The cost of generating crypto is very real when you're talking about single-digit ms latencies :( RSA-2048 TLS certs add about 2-3ms to any connection, just on server-side compute, even on modern CPUs (Epyc Milan). (I believe a coworker benchmarked this after disbelieving how much compute I reported we were spending and found that it's something like 40x slower than ECDSA P256.)

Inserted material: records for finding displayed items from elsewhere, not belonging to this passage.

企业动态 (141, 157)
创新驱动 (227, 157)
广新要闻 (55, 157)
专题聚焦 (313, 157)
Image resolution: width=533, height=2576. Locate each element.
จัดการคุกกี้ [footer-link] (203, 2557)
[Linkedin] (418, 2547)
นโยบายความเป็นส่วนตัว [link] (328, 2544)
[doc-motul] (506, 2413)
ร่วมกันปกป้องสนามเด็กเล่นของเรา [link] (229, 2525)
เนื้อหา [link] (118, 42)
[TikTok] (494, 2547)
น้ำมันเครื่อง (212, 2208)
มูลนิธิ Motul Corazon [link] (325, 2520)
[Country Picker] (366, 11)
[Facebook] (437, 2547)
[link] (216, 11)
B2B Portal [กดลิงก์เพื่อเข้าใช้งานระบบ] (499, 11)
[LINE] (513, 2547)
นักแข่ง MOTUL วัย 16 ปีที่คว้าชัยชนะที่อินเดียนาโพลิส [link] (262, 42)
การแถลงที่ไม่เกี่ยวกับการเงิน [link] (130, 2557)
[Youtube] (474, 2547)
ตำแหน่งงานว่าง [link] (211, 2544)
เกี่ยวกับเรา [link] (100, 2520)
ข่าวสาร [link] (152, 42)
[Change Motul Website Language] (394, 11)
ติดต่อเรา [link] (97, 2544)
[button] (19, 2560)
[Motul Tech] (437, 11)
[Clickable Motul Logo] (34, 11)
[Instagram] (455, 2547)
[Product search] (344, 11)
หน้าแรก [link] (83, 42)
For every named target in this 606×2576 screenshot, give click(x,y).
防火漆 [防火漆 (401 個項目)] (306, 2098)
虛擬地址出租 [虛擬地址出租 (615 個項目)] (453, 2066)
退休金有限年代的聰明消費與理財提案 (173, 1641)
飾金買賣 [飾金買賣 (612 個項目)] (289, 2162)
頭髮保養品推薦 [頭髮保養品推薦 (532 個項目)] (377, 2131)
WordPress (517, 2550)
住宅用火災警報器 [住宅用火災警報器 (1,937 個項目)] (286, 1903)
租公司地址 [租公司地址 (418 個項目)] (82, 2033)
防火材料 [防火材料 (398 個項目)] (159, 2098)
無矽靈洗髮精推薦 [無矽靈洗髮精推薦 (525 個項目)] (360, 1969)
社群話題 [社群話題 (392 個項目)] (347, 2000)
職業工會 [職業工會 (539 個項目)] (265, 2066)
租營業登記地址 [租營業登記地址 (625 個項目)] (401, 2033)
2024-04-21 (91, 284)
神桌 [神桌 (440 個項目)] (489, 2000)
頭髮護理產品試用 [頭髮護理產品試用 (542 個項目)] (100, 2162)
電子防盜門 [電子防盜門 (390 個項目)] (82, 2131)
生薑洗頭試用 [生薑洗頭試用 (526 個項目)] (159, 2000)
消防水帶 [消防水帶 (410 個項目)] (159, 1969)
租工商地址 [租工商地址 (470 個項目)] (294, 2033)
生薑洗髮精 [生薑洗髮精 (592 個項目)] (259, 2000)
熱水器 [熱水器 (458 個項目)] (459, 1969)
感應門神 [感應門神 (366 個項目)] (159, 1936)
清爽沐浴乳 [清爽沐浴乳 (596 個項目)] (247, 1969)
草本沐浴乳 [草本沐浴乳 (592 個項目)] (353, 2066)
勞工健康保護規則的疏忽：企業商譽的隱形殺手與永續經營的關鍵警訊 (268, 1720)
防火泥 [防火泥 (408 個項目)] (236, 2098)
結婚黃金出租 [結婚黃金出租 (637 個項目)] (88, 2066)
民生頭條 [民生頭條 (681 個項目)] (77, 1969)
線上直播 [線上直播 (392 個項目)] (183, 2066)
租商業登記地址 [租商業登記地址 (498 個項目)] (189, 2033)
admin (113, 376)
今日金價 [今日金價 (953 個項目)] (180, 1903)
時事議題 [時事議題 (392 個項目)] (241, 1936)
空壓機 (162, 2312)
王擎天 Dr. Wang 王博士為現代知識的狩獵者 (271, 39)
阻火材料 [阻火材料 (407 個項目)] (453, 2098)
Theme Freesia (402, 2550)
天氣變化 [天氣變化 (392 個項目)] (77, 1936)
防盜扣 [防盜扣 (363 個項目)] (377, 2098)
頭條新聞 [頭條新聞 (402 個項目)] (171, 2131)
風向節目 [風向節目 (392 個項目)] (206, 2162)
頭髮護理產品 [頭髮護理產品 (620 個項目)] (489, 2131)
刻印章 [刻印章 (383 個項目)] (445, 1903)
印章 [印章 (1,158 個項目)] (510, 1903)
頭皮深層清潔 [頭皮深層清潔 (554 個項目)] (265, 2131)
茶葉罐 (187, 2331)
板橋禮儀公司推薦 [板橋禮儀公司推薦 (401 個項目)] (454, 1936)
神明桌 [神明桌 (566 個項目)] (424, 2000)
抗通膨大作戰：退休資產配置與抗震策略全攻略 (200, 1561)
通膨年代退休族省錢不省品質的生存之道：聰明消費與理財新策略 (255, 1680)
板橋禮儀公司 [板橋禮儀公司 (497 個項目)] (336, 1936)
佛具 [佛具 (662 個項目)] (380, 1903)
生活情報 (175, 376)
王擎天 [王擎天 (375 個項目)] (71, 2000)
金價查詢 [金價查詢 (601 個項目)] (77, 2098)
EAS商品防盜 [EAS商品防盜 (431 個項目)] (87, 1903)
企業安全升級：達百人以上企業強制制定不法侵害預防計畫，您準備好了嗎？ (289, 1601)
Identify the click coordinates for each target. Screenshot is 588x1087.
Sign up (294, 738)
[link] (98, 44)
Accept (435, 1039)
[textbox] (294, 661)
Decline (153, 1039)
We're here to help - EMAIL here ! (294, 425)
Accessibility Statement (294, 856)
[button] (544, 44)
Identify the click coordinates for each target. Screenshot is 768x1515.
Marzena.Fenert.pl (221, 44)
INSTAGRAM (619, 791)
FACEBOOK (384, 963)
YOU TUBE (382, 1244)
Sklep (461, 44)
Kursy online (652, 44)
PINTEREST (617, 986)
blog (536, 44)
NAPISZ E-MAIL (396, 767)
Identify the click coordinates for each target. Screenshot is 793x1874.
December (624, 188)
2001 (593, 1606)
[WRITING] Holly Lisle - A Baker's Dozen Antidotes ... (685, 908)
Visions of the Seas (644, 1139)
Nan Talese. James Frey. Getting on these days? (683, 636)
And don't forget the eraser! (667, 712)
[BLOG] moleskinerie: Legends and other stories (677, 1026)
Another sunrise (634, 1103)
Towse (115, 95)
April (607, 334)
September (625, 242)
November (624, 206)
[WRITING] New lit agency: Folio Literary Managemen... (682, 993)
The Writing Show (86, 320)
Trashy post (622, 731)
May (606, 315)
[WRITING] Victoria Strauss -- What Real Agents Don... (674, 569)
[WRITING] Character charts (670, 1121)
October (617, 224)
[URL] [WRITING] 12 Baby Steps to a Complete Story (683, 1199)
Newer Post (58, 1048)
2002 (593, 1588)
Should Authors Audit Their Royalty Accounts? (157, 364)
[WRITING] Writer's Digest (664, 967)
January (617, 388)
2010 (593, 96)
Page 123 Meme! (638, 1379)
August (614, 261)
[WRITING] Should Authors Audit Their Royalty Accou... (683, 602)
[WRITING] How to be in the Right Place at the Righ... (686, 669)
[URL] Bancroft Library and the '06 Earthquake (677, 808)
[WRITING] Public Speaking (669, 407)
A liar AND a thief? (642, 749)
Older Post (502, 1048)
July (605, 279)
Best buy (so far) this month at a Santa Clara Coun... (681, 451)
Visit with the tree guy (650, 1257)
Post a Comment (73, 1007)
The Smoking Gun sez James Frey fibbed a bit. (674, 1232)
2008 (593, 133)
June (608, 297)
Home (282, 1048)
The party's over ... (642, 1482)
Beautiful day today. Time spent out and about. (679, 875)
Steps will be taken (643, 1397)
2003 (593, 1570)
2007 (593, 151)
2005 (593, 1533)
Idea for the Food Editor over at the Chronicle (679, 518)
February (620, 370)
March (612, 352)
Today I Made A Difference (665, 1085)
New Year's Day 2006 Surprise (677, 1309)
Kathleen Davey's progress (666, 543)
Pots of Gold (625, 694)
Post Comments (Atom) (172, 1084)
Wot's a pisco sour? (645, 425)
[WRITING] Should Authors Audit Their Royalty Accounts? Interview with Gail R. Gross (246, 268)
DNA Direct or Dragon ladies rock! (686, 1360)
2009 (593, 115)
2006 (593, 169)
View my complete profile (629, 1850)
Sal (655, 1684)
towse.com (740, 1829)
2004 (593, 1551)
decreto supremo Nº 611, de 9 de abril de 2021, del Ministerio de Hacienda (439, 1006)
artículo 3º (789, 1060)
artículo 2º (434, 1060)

> To go back to your HN example - HN loads fast because it is ONE IPv6 address (for me) and very lightweight so tcp slow start ramps up pretty darn fast, even going all the way to San Diego.
I used HN as an example not because it's bloated, but due to its singly-homed nature to illustrate how much content placement matters. Yeah, we could quibble about 80ms vs 65ms RTT from improving peering but the real win as I mentioned was in server placement. Throwing a CDN or some other reverse proxy in front of that helps as far as cacheability of your content / fanout but also for TCP termination near the users (which cuts down on those startup round trips). This is why I can even talk about Los Angeles for www.google.com serving even though we don't have any core datacenters there that host the web search backends.
(For what it's worth, I picked Chicago as a second location as "nominally good enough for the rest of the US". Could we do better? Absolutely. As you point out, major CDNs in the US have presence in most if not all of the major peering sites in the country, and either peer directly with most ISPs or meet them via IXes.)